While sine and cosine are orthogonal functions...

This means that you have probably heard of the "standard" inner product for function spaces:

$$\langle f,g\rangle=\int\limits_{x_1}^{x_2} f(x)g(x) \ \mathrm{d}x$$

If you solve this integral for $f(x)=\cos (x)$ and $g(x)=\sin(x)$ for a single period, the result will be $0$: they are orthogonal.

Sampling these signals, however, is not related to orthogonality or anything. The "vectors" you obtain when you sample a signal are just values put together that make sense to you: they are not strictly vectors, they are just arrays (in programming slang). The fact that we call them vectors in MATLAB or any other programming language can be confusing.

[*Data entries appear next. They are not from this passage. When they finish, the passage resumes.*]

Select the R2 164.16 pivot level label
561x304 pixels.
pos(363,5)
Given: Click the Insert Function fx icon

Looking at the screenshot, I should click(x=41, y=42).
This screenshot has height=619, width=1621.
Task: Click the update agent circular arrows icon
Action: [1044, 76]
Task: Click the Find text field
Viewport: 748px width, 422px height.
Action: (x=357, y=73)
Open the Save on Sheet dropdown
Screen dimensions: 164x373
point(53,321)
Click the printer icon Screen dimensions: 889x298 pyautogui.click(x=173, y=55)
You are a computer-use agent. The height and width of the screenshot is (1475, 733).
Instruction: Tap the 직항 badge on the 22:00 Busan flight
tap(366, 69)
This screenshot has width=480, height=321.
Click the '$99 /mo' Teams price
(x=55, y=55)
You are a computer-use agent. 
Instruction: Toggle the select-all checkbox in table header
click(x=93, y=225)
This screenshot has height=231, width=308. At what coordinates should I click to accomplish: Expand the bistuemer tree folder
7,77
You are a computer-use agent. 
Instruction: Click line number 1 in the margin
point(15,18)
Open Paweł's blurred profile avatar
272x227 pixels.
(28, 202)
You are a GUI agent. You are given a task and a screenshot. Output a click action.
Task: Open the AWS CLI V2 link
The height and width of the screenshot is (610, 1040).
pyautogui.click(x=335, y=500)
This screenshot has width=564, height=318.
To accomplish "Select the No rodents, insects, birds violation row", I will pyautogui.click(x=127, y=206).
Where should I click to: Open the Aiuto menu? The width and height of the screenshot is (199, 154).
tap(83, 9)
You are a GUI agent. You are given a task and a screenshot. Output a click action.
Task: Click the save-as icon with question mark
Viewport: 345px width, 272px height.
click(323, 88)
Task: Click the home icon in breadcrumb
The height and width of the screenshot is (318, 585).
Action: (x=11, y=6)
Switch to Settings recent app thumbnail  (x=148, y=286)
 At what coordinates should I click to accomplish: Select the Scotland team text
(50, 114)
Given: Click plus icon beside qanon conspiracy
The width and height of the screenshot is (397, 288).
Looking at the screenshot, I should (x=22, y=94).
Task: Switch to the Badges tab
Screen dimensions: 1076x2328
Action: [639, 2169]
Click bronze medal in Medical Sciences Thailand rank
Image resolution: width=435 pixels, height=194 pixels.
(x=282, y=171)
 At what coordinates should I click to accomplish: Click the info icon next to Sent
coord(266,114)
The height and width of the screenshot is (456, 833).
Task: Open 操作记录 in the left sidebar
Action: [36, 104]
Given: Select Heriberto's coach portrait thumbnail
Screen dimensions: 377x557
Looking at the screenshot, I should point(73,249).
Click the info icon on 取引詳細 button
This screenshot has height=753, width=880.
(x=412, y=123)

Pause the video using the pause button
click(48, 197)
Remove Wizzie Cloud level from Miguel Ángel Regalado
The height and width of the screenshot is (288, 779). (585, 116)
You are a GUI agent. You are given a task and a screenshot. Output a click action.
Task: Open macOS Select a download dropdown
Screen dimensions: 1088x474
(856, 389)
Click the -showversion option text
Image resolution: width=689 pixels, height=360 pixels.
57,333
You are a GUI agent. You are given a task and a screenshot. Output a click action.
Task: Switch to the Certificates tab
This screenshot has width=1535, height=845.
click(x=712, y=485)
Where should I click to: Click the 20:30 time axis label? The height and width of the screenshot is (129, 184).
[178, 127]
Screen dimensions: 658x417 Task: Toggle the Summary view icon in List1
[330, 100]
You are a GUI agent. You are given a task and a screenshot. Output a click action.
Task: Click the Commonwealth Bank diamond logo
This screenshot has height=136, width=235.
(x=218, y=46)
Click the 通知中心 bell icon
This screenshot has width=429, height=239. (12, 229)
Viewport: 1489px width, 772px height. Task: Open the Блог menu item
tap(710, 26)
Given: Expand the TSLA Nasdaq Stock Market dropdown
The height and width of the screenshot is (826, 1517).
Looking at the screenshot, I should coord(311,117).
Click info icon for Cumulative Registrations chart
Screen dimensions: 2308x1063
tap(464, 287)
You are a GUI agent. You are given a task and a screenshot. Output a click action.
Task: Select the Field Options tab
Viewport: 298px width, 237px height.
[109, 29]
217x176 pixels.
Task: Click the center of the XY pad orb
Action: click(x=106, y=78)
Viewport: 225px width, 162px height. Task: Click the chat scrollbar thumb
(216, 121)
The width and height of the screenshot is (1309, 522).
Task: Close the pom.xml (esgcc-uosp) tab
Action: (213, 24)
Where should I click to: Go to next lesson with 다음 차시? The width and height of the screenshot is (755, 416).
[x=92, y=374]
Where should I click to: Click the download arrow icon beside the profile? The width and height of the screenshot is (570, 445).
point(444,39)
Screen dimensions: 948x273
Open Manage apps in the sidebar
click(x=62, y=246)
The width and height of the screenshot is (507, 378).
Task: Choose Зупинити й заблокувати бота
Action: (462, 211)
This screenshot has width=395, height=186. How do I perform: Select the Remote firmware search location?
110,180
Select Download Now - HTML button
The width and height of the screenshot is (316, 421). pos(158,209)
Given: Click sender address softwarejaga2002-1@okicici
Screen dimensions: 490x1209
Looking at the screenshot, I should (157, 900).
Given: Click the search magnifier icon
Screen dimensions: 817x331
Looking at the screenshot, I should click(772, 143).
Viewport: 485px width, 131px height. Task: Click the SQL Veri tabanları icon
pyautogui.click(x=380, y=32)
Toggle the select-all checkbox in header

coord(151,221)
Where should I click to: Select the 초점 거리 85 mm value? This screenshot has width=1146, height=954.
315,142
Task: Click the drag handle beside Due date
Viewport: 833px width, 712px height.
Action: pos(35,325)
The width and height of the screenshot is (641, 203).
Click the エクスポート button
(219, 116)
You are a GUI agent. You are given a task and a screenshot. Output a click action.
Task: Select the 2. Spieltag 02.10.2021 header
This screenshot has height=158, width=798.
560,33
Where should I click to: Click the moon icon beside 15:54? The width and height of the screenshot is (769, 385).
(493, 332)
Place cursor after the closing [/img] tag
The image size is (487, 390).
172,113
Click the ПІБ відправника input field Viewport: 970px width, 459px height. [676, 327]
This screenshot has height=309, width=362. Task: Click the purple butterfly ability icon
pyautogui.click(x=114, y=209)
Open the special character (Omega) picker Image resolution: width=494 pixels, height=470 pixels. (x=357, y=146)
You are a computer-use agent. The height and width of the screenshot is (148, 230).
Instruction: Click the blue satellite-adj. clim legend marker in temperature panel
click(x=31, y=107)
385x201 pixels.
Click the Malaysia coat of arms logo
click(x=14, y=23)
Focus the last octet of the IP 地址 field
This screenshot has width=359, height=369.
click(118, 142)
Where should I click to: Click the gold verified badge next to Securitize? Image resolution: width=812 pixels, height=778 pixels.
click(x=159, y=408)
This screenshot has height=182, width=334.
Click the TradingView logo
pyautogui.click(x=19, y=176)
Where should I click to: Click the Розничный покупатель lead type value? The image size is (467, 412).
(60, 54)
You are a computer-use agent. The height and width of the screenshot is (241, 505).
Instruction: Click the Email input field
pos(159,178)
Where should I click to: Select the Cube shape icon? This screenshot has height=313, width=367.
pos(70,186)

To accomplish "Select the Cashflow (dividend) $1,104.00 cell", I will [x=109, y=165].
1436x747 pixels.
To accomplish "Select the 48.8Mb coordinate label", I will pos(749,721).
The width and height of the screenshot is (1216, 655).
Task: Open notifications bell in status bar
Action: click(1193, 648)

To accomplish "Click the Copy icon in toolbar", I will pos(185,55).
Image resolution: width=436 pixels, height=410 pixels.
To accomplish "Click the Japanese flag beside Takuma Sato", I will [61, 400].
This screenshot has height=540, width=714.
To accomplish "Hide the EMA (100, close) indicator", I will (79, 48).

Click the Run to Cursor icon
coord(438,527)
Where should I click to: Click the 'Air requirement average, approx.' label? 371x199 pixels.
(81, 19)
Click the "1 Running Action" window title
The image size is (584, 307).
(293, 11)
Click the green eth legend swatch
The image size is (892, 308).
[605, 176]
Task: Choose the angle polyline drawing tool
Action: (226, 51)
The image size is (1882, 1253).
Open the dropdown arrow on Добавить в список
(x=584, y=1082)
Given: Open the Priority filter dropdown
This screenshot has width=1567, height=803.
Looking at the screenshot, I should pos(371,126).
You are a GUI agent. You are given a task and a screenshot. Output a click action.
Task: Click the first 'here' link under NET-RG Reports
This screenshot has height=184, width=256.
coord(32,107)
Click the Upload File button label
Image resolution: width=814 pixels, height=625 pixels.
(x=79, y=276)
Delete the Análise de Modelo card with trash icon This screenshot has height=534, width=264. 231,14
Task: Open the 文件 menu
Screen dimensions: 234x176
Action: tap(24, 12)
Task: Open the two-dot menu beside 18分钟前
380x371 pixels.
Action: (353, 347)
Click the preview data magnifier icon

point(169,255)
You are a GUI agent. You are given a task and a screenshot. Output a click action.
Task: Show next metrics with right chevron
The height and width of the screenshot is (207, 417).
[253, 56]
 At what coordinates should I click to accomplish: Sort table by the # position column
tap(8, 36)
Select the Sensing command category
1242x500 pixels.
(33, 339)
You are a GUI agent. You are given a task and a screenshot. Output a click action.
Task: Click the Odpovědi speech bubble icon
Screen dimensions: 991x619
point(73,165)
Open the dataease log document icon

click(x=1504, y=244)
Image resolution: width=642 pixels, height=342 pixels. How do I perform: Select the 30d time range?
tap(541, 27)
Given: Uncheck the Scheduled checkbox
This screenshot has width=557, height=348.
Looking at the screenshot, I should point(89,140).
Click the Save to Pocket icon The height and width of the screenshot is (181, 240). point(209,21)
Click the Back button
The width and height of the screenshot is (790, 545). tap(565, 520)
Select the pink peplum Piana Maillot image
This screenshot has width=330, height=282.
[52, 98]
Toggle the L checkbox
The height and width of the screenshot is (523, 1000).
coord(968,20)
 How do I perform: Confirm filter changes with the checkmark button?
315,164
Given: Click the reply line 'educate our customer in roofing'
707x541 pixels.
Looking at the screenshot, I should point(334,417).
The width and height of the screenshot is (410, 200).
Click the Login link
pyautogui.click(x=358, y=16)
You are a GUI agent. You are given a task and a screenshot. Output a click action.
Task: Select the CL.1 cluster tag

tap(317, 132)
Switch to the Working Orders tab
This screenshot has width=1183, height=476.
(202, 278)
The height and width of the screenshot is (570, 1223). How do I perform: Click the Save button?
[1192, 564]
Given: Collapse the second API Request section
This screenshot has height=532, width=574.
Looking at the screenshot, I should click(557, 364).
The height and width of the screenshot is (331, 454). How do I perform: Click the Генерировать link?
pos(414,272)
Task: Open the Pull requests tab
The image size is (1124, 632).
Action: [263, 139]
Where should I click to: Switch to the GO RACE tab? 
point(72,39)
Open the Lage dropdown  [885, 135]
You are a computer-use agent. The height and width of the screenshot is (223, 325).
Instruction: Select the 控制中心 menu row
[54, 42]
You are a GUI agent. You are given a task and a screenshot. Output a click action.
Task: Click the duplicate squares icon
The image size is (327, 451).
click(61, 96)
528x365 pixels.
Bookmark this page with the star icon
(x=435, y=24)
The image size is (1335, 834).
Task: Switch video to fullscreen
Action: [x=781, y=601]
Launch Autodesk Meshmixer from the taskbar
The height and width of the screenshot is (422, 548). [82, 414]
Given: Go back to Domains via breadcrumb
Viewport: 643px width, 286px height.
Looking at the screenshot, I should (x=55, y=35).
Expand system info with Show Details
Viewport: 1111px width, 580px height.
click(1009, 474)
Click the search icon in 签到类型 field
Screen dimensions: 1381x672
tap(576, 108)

It's a bit tricky, actually, since one could define a vector space of dimension $N$ if you have $N$ samples for each signal, where those arrays would indeed be actual vectors. But those would define different things.

For simplicity, let's suppose we are in vector space $\mathbb{R}^3$ and you have $3$ samples for each signal, and all of them are real-valued. In the first case, a vector (i.e. three numbers put together) would refer to a position in space. In the second one, they refer to three values a signal reaches at three different times. In this example it is easy to spot the difference. If you had $n$ samples, then the notion of "space" would be less intuitive, but the idea still holds.

In a nutshell, two signals are orthogonal if the inner product between them (namely, the integral I wrote above) is $0$, and the vectors/arrays obtained by sampling them tell us nothing about their being orthogonal.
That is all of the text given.